• _YOUR OBJECTIVE_:
Take the records below and print them verbatim up to and including the line that carries "About Nespresso (90, 1581)".

Saved data entries
Segment Open

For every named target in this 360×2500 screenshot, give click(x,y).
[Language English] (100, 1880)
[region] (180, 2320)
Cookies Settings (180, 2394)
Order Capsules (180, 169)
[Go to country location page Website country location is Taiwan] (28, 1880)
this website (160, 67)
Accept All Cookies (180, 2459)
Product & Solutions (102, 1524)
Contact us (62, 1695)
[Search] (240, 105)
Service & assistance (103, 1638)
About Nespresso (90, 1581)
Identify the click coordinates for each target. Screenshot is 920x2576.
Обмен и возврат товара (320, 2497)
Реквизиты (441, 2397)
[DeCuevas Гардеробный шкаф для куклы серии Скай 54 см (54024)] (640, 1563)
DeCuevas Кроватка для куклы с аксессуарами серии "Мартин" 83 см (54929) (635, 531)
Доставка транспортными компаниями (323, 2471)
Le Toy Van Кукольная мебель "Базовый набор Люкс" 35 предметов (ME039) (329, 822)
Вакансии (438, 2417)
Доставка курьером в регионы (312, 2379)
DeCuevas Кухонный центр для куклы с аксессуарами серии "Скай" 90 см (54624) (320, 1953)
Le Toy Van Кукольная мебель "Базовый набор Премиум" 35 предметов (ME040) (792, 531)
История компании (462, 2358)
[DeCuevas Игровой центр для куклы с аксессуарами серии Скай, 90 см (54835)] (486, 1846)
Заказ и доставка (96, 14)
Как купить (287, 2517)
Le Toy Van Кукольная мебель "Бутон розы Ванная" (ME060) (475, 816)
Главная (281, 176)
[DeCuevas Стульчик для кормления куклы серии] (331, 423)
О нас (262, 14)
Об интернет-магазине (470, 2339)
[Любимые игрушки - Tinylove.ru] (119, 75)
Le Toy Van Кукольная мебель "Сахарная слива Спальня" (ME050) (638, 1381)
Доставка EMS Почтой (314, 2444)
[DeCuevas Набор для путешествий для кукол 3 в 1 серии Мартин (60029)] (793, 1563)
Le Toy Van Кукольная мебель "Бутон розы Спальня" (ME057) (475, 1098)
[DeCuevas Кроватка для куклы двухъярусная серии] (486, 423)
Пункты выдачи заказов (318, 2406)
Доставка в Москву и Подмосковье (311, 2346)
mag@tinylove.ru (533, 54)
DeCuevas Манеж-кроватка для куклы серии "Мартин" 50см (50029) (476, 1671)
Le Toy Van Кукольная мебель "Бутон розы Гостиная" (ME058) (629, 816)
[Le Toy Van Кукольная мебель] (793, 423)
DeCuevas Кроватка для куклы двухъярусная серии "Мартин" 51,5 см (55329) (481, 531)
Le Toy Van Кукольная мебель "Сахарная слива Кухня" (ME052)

Segment Closed

• _ANSWER FOR THE TASK_:
For every named target in this 360×2500 screenshot, give click(x,y).
[Language English] (100, 1880)
[region] (180, 2320)
Cookies Settings (180, 2394)
Order Capsules (180, 169)
[Go to country location page Website country location is Taiwan] (28, 1880)
this website (160, 67)
Accept All Cookies (180, 2459)
Product & Solutions (102, 1524)
Contact us (62, 1695)
[Search] (240, 105)
Service & assistance (103, 1638)
About Nespresso (90, 1581)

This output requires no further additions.